Read the following passage carefully and complete the succeeding three items.

(1)In 2004, when Danny Meyer opened a burger stand named Shake Shack in Madison Square Park, it didn’t look like the foundation of a global empire. There was just one location, and Meyer was known for high-end venues like Gramercy Tavern. But the lines became legendary, and in 2008 other outlets started appearing—first in New York, then in the rest of the country, then as far afield as Moscow and Dubai. Today, Shake Shack brings in at least a hundred million dollars a year and is planning an I.P.O. that could value the company at a billion dollars. That seems like a lot of burgers, but Meyer’s venture was perfectly timed to capitalize on a revolution in the fast-food business, the rise of restaurants known in the trade as “fast-casual”—places like Panera, Five Guys, and Chipotle.
(2)Unlike traditional fast-food restaurants, fast-casuals emphasize fresh, natural, and often locally sourced ingredients. (Chipotle, for instance, tries to use only antibiotic-free meat.) Perhaps as a result, their food tends to taste better. It’s also more expensive. The average McDonald’s customer spends around five dollars a visit; the average Chipotle check is more than twice that. Fast-casual restaurants first appeared in serious numbers in the nineteen-nineties, and though the industry is just a fraction of the size of the traditional fast-food business, it has grown remarkably quickly. Today, according to the food-service consulting firm Technomic, it accounts for thirty-four billion dollars in sales. Since Chipotle went public, in 2006, its stock price has risen more than fifteen hundred per cent.
(3)The rise of Chipotle and its peers isn’t just a business story. It’s a story about income distribution, changes in taste, and advances in technology. For most of the fast-food industry’s history, taste was a secondary consideration. Food was prepared according to a factory model, explicitly designed to maximize volume and reduce costs. Chains relied on frozen food and assembly-line production methods, and their ingredients came from industrial suppliers. They were able to serve enormous amounts of food quickly and cheaply, even if it wasn’t that healthy or tasty, and they enjoyed enormous success in the last quarter of the twentieth century. The number of outlets septupled between 1970 and 2000.
(4)But, even as the big chains thrived, other trends were emerging. Most of the gains from the economic boom of the eighties and nineties went to people at the top of the income distribution. That created a critical mass of affluent consumers. These people led increasingly busy work lives. They typically lived alone or in dual-income households, so they cooked less and ate out a lot. Michael Silverstein, a senior partner at the Boston Consulting Group and the co-author of the book “Trading Up,” has made a study of this kind of consumer. “These aren’t people with unlimited resources, but they have plenty of disposable income. One of the things they’re willing to spend money on is food away from home.” In the same period, affluent consumers developed a serious interest in food and became more discriminating in their tastes—a development often called “the American food revolution.” Wine consumption jumped fifty per cent between 1991 and 2005. After the U.S.D.A. started certifying food as organic, in 1990, sales of organic food rose steadily, and stores like Whole Foods expanded across the country.
(5)Traditional fast-food chains pretty much ignored these changes. They were still doing great business, and their industrial model made it hard to appeal to anyone who was concerned about natural ingredients and freshness. That created an opening for fast-casual restaurants. You had tens of millions of affluent consumers. They ate out a lot. They were comfortable with fast food, having grown up during its heyday, but they wanted something other than the typical factory-made burger. So, even as the fast-food giants focused on keeping prices down, places like Panera and Chipotle began charging higher prices. Their customers never flinched.

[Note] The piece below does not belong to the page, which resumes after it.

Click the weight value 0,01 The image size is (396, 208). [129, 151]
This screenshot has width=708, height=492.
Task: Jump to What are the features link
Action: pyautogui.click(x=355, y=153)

(6)It might seem that the success of fast-casual was simply a matter of producing the right product at the right time. But restaurants like Chipotle and Five Guys didn’t just respond to customer demand; they also shaped it. As Darren Tristano, an analyst at Technomic, put it, “Consumers didn’t really know what they wanted until they could get it.” The archetype of this model is Starbucks. In 1990, the idea of spending two dollars for a cup of coffee seemed absurd to most Americans. But Starbucks changed people’s idea of what coffee tasted like and how much enjoyment could be got from it. The number of gourmet-coffee drinkers nearly quintupled between 1993 and 1999, and many of them have now abandoned Starbucks for even fancier options.
(7)As Starbucks did for coffee, Chipotle and Shake Shack have changed people’s expectations of what fast food can be. The challenge for the old chains is that new expectations spread. Millennials, for instance, have become devoted fast food customers. So McDonald’s is now experimenting with greater customization, and has said that it would like to rely entirely on “sustainable beef.” The question is whether you can inject an emphasis on taste and freshness into a business built around cheapness and convenience. After decades in which fast-food chains perfected the “fast,” can they now improve the “food”?

中等

In this section, there are ten incomplete statements or questions, followed by four choices marked A, B, C and D. Choose the beat answer.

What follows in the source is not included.